== PAGE TEXT ==
----
At the end of the treatment, rats were sacrificed using an intraperitoneal injection of 7% chloral hydrate (0.3 mL/100 g). Tissue samples from the liver were excised and weighed after washing with 0.9% saline. 100 mg tissues were rinsed with PBS and homogenized in 1 mL of PBS and then stored overnight at -20°C. Two freeze-thaw cycles were performed to break all cell membranes, and the homogenates were then centrifuged for 10 minutes at 4000 rpm, 4°C. The supernatant was collected for biochemical analysis. AST, ALT, TG, TC, FFA, LDL-C, and HDL-C concentrations were determined in all liver homogenate samples at the end of the study. Fatty acid transport protein 4 (FATP4), liver-type fatty acid-binding protein (L-FABP), very low-density lipoprotein (VLDL), fetuin-A (FetA), TLR4, NF-κB, tumor necrosis factor-alpha (TNF-α), interleukin-10 (IL-10), interleukin-1 alpha (IL-1α), and interleukin-6 (IL-6) concentrations were tested using ELISA assay kits purchased from Cusabio Biotech Co., Ltd., China.

Genome-wide expression profiling

Total RNAs from 3 liver tissues (1 from the control group, 1 from the model group, and 1 from the TSG.M group) were harvested using TRIzol (Invitrogen). The RNA samples were amplified and labeled using an Agilent Whole Rat Genome Oligo Microarray (4 × 44 K, Agilent Technologies, Palo Alto, CA, U.S.) using Agilent SureHyb hybridization chambers. After hybridization and washing, the processed slides were scanned with an Agilent microarray scanner G2505C.

The resulting text files were imported into Agilent GeneSpring GX software (version 11.0) for further analysis. The microarray data sets were normalized in GeneSpring GX using the Agilent FE one-color scenario. Differentially expressed genes were identified by determining the fold-change (FC). Functional analysis of differentially expressed genes was performed using gene ontology (GO) (http://www.geneontology.gov/) [26] and the KEGG PATHWAY Database (http://www.genome.jp/kegg/pathway.html).
----
== EXERCISE OBJECTIVE ==
From the liver study methods, list every quantity whose concentration the text says "were determined in all liver homogenate samples at the end of the study." The records that follow have no connection to the methods text above.

== DATASET EXCERPTS ==
----
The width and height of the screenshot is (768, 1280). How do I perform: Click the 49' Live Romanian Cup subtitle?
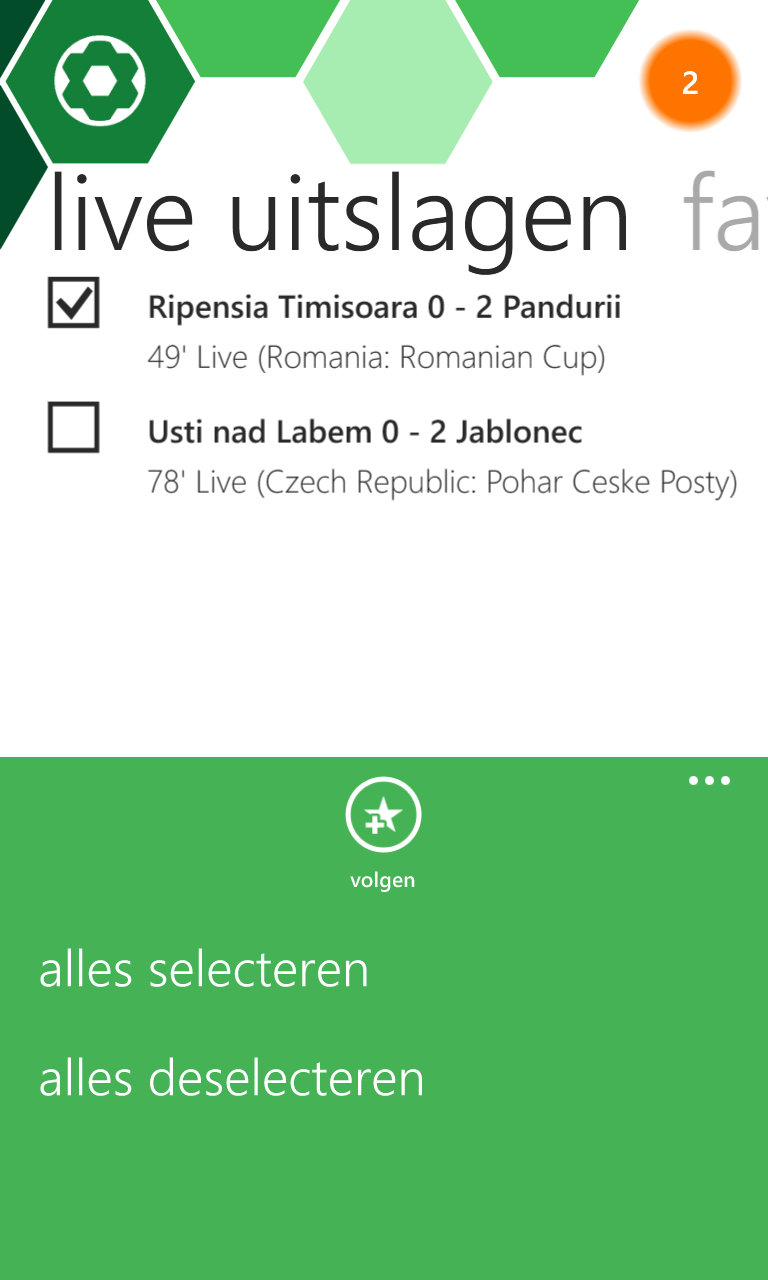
----
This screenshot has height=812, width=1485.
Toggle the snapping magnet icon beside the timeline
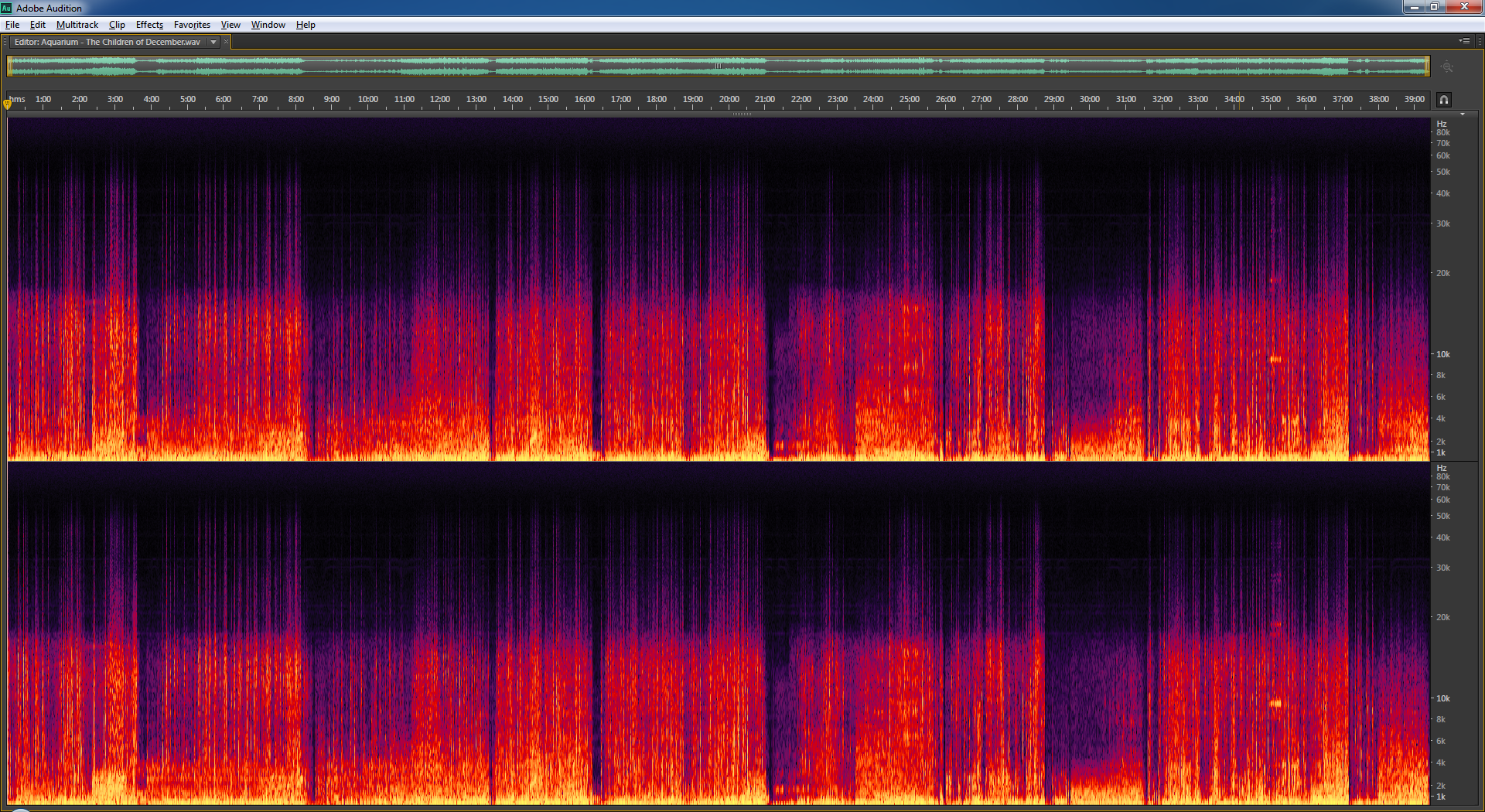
----
== ANSWER TO THE PROBLEM ==
AST, ALT, TG, TC, FFA, LDL-C, HDL-C